Me: 44, Wife: 39 M: 17 years T: 20 years Bomb on 08/25/09 1/13/10: MC started 1/28/10, 2/8/10: More bombs 8/28/10: Wife moved out No talk of D, no movement
I called h today because i needed to find out if he had the mortgage money, and also because the last time we talked i was angry and didn't want him to have that as the last memory of conversing with me. h asked me when i was getting the alarm for our house, and how i did with my class. He was very glad i did good. He sometimes had an arrogant attitude during the conversation, which always bothered me. he usually gets this attitude when he has been talking to this one friend of his that i dislike, because he is an arrogant, never married, policemen. No offense to policemen but sometimes they can have huge egos. He also seems to get angry alot. Maybe he's angry at himself for the problems he has caused. Although I know it was both of us who were at fault, but no excuse for infidelity..His anger also could be because of the big financial loss his business took. I said "why are you getting angry" and he said kind of nice" I don't want to argue". Whenever i try to end our calls he gets angry because he wants to continue talking. but i know it is good to keep it short and i end the call, not him. At the end of our 4 min conversation, he said in a caring voice "have a nice day, be careful.", like he use to. I know I shouldnt try to figure him out. I have to focus on my own life.

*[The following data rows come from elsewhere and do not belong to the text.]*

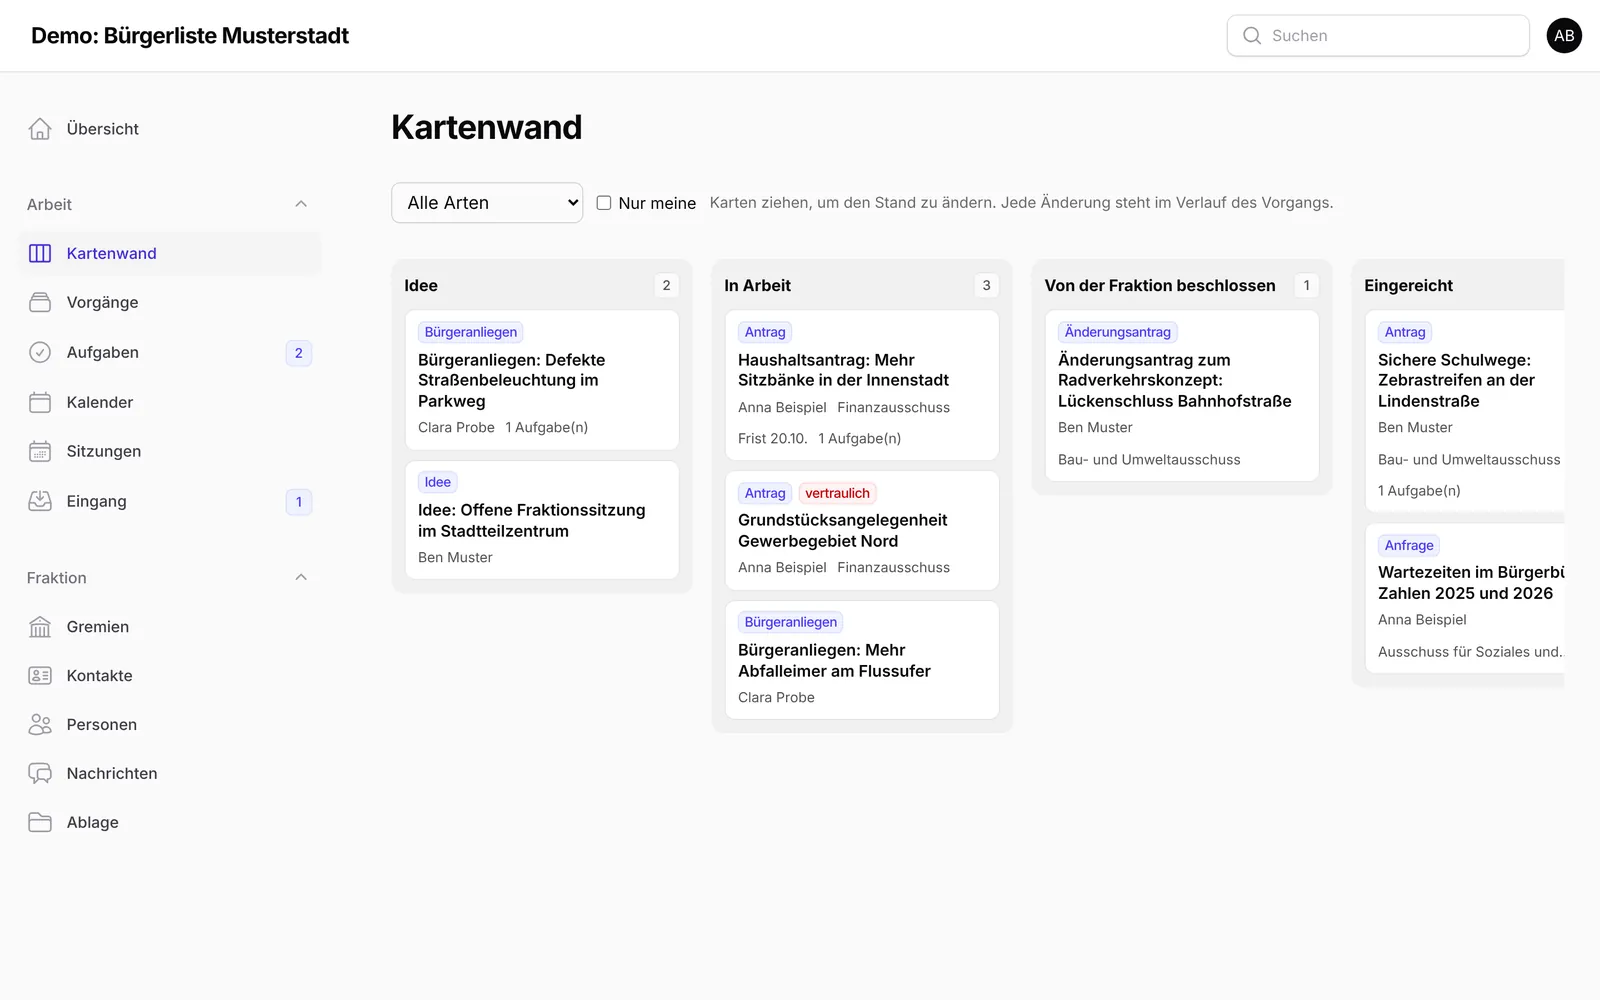Click the Eingang inbox icon
1600x1000 pixels.
40,501
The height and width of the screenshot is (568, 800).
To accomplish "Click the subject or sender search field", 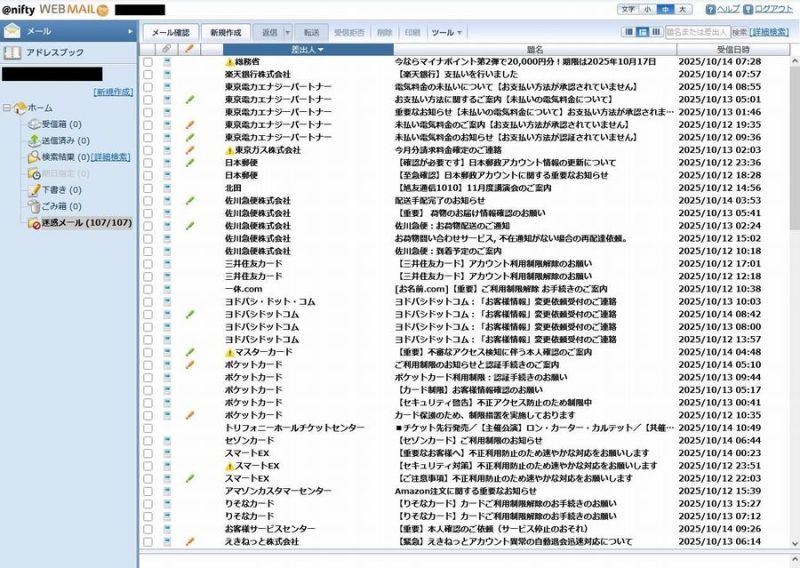I will tap(697, 32).
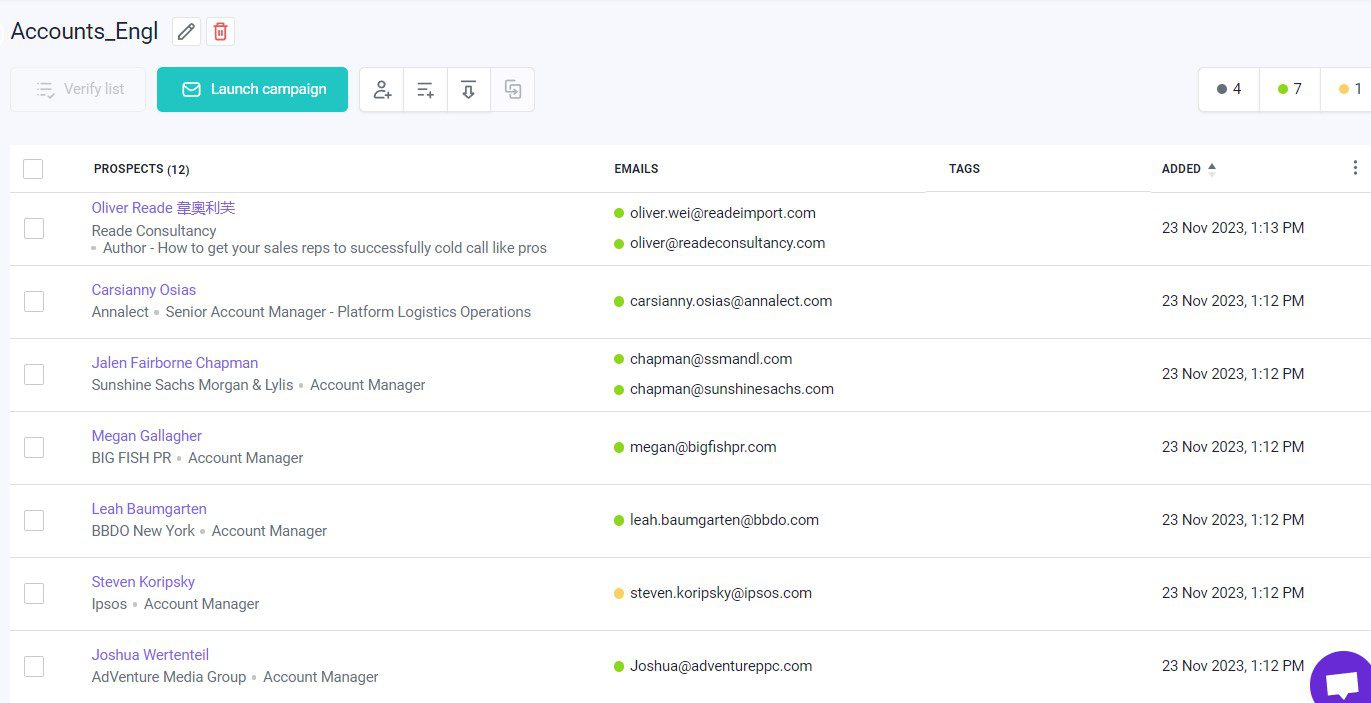Click email leah.baumgarten@bbdo.com

[724, 520]
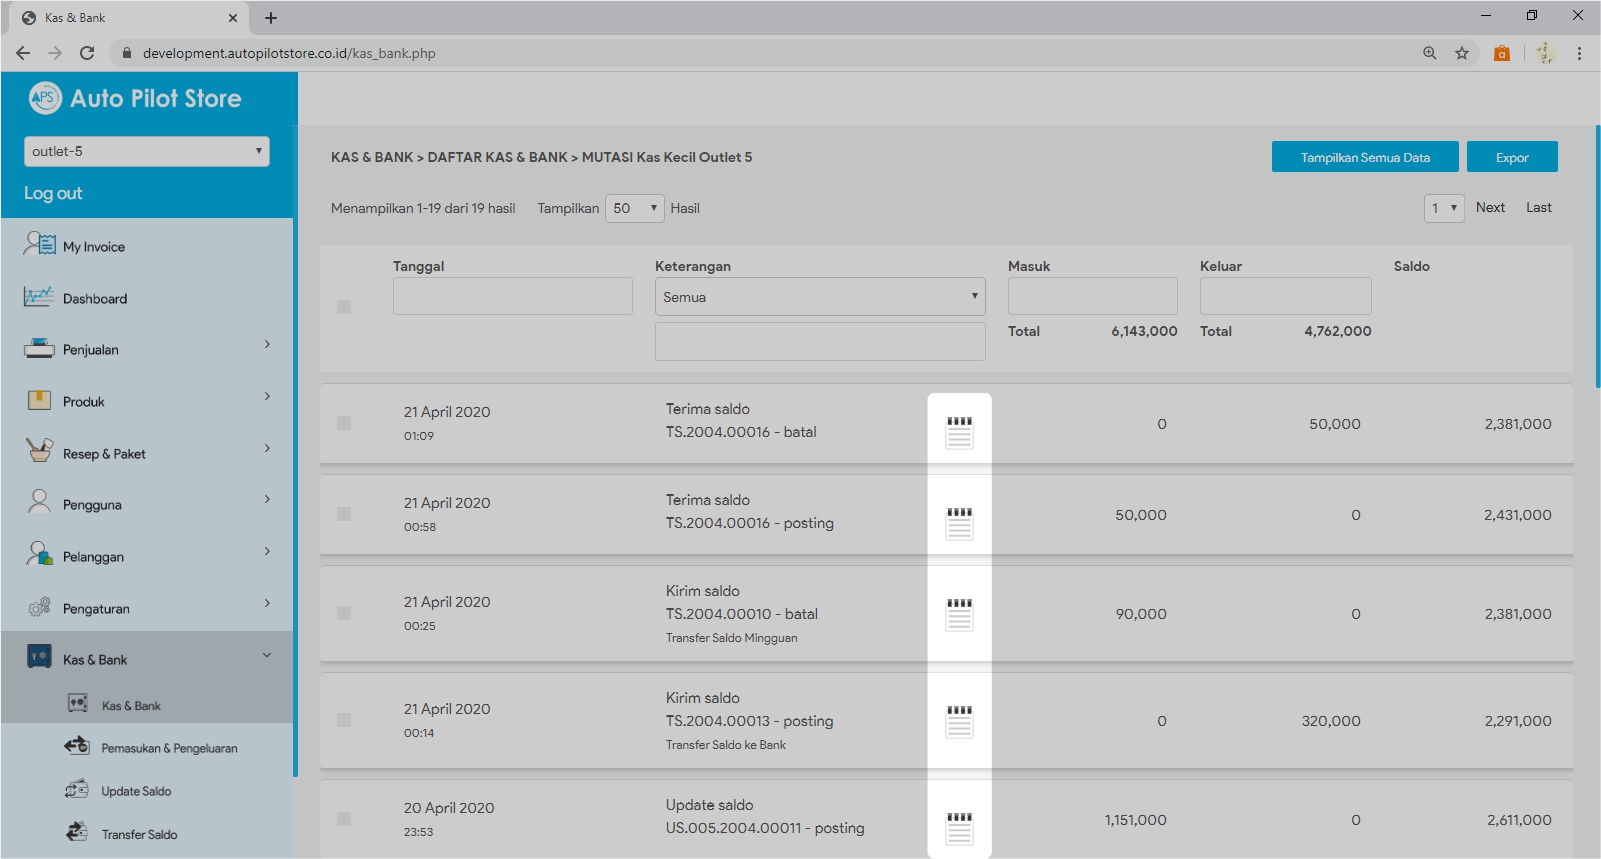Open the My Invoice menu item
This screenshot has height=859, width=1601.
[94, 247]
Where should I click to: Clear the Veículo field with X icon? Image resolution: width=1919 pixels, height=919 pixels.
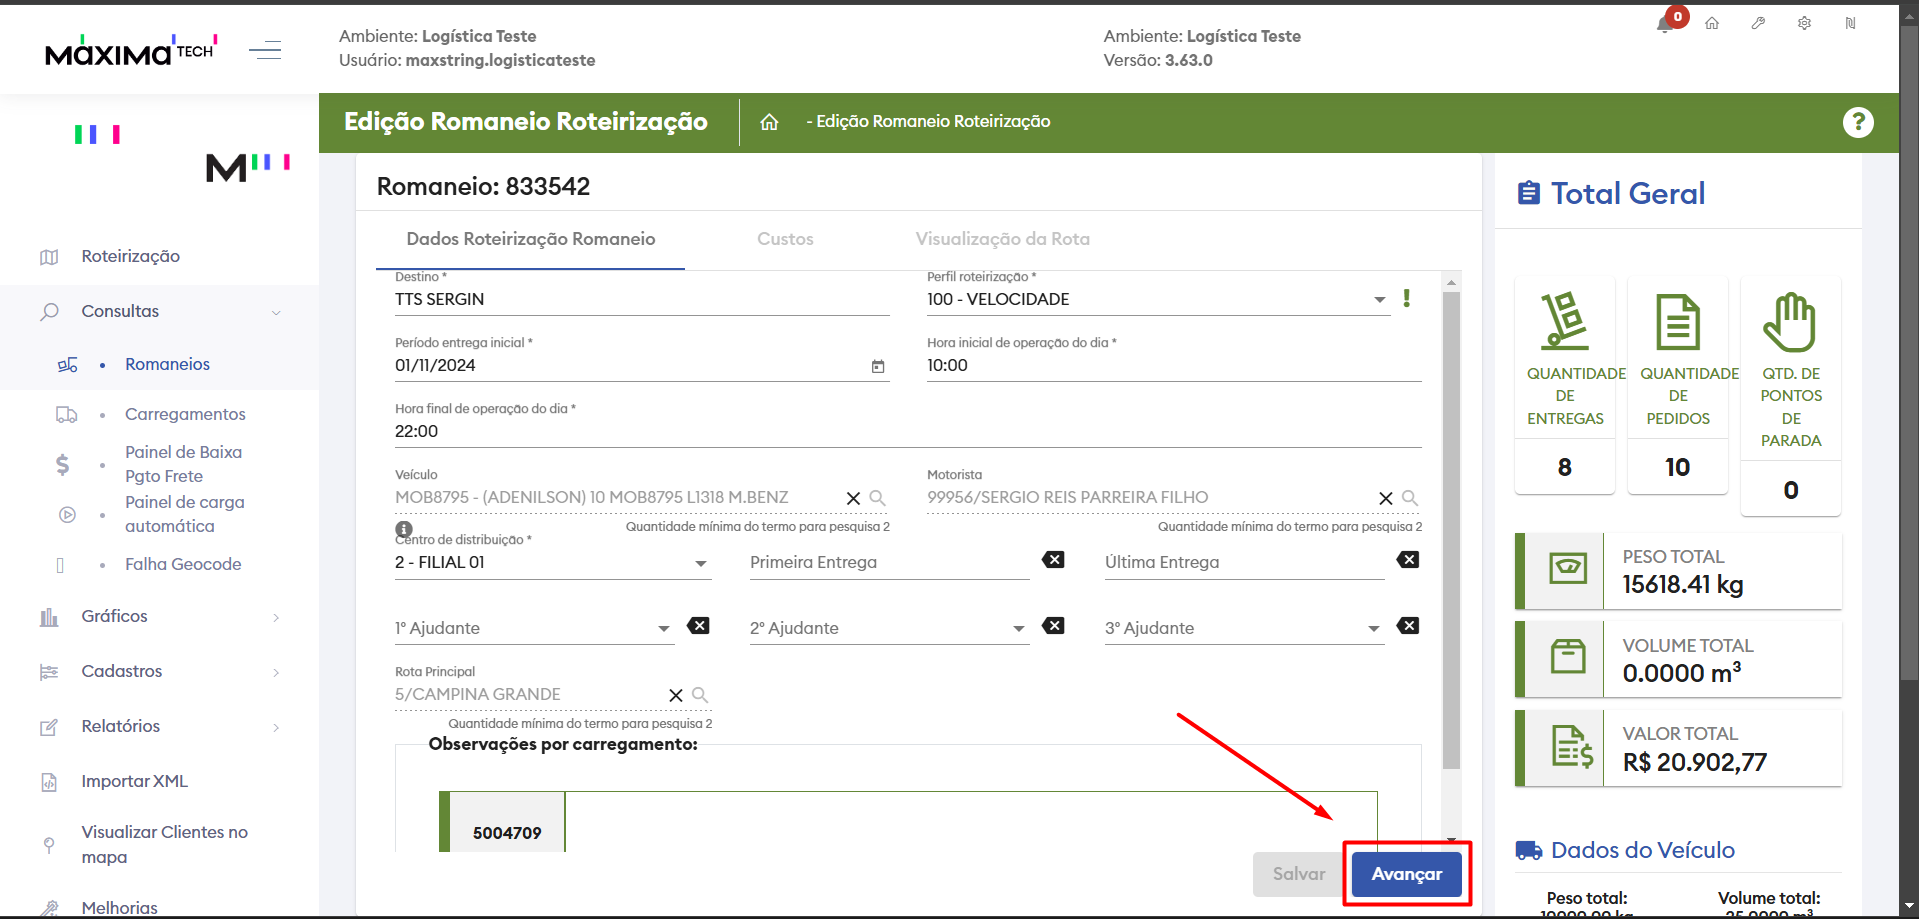tap(853, 498)
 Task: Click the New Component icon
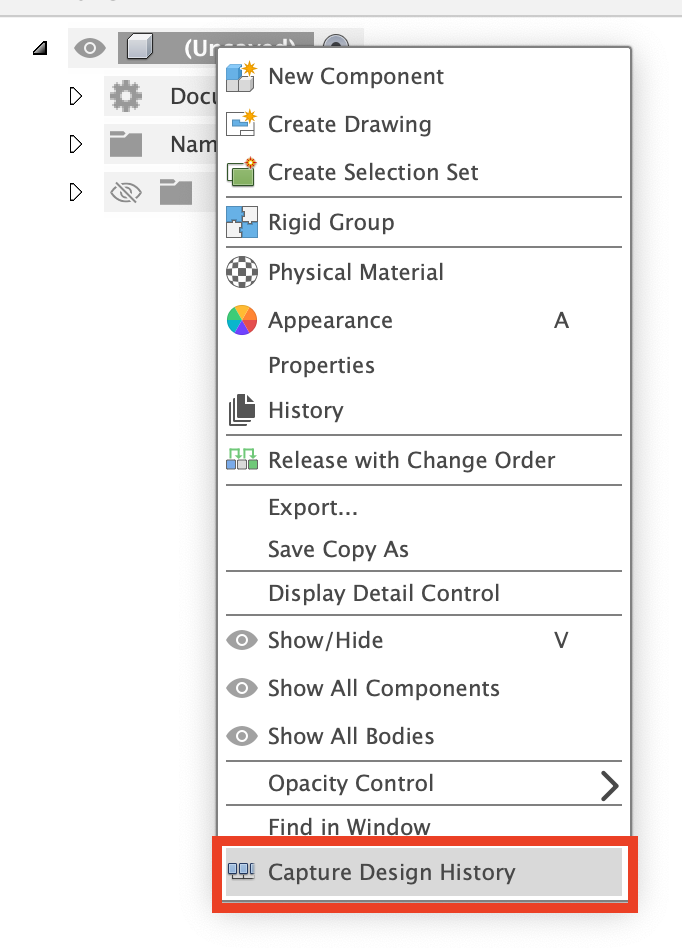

I have to set a new goal since im done with the class now. I called the red cross and animal shelter to volunteer, but they didnt call me back yet.
Congratulation on your test!!! And congratulations on taking your next steps to set a new goal!! Keep me posted on how that goes, OK?
Remember, getting a life and doing more for yourself has so many positive impacts - on you, your son, and how you relate with your h. Keep it going!!
Laurie, Divorce Busting Coach Contact The Divorce Busting Center at 303-444-7004 or 800-664-2435 if you would like to schedule a telephone consultation with a DB Coach - or email virginia@divorcebusting.com for info.
Thanks so much for your message. I am feeling depressed today.I hope I can find some work. I don't like having alot of free time. It gives me time to think about h and i dont want to. I never hear from h.He is so busy and obsessed with his business he probably never thinks of me and our son. I have an appt. with my christian counselor today that always makes me feel better.
He is so busy and obsessed with his business he probably never thinks of me and our son.
This may be true; this may not be. But there really is no value in trying to figure out what he is thinking.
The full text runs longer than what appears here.